### Task prompt
Restate the entries below exactly, and keep all images out of the answer.

### Data
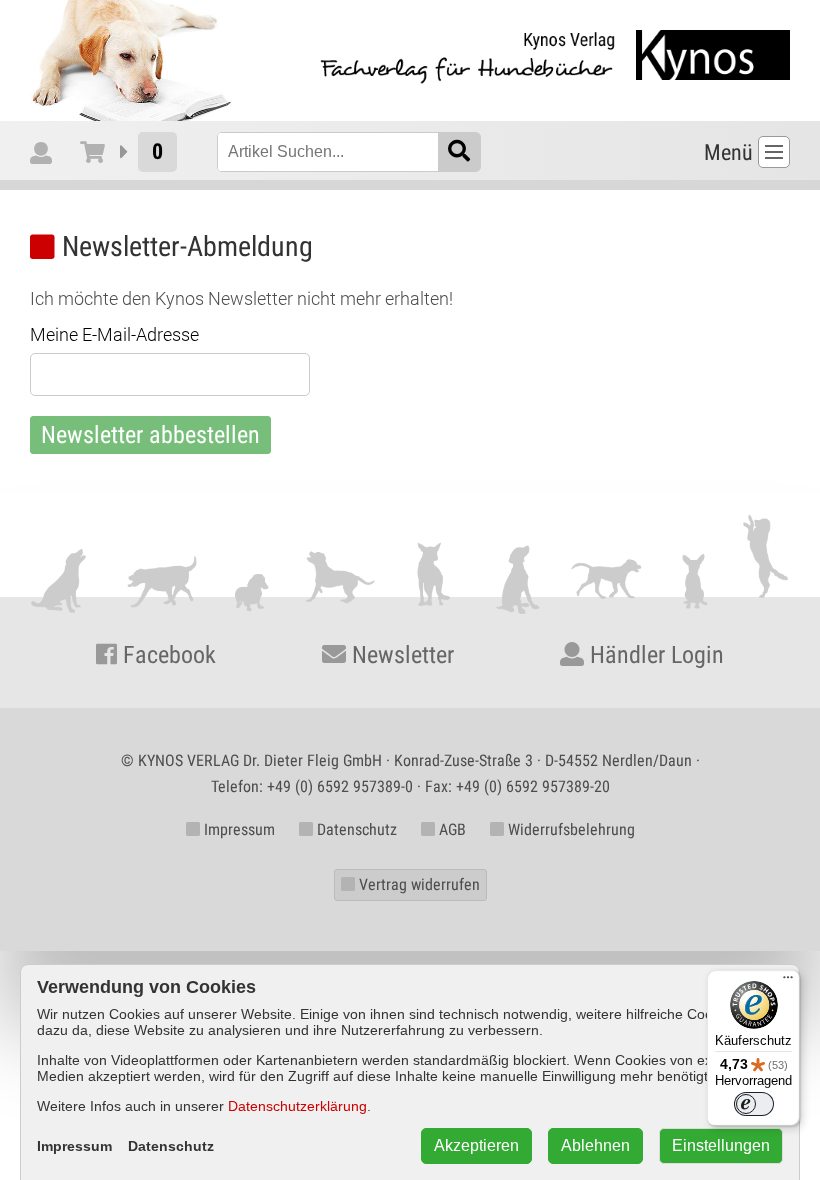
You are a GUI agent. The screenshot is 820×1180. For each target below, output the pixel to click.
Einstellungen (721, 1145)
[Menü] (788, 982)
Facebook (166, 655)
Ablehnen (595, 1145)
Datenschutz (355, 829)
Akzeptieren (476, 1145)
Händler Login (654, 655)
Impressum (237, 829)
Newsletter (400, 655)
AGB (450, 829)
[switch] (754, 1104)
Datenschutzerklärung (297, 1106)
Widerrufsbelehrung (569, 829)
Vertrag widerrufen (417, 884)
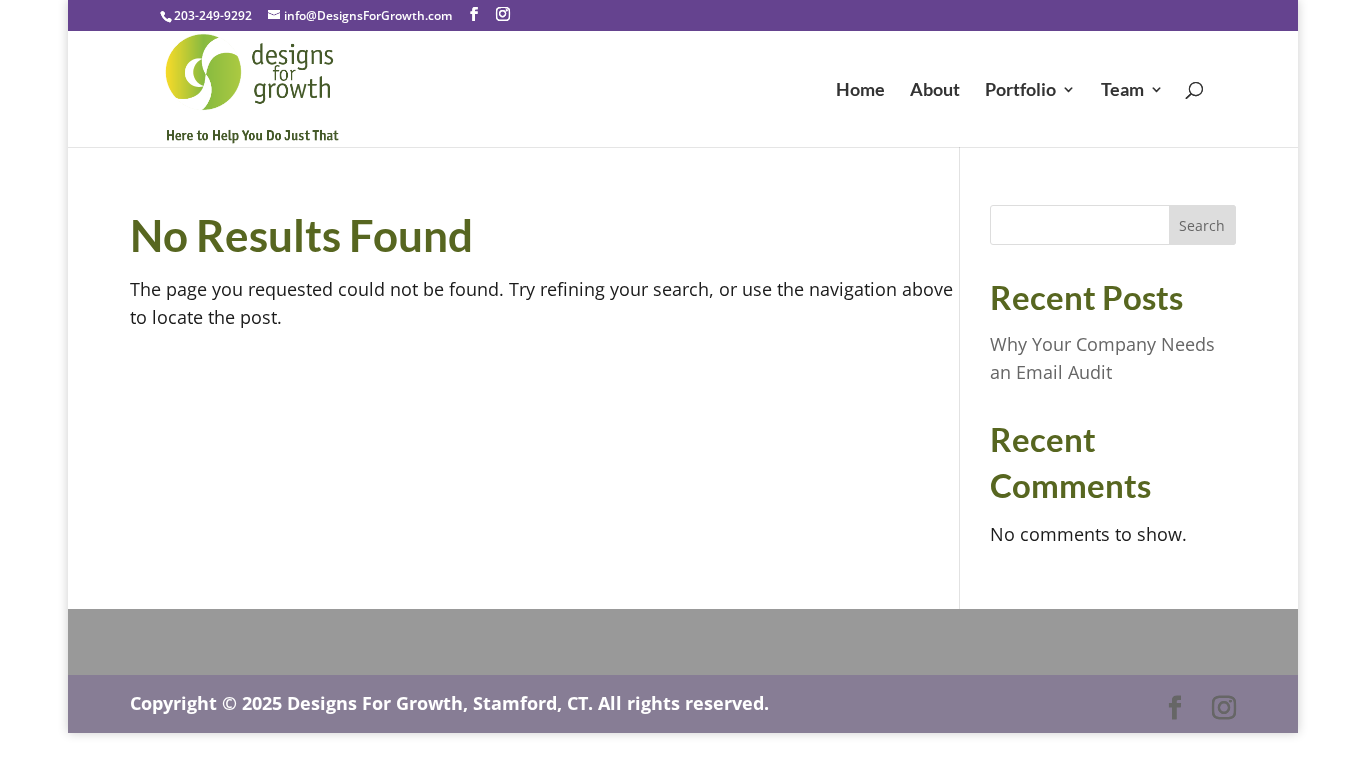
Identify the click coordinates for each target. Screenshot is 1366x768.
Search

### Result below
You are a GUI agent. The screenshot is 820×1180. For each target below, output the pixel to click.
Einstellungen (721, 1145)
[Menü] (788, 982)
Facebook (166, 655)
Ablehnen (595, 1145)
Datenschutz (355, 829)
Akzeptieren (476, 1145)
Händler Login (654, 655)
Impressum (237, 829)
Newsletter (400, 655)
AGB (450, 829)
[switch] (754, 1104)
Datenschutzerklärung (297, 1106)
Widerrufsbelehrung (569, 829)
Vertrag widerrufen (417, 884)
Identify the click coordinates for each target. Screenshot is 1366x768.
Search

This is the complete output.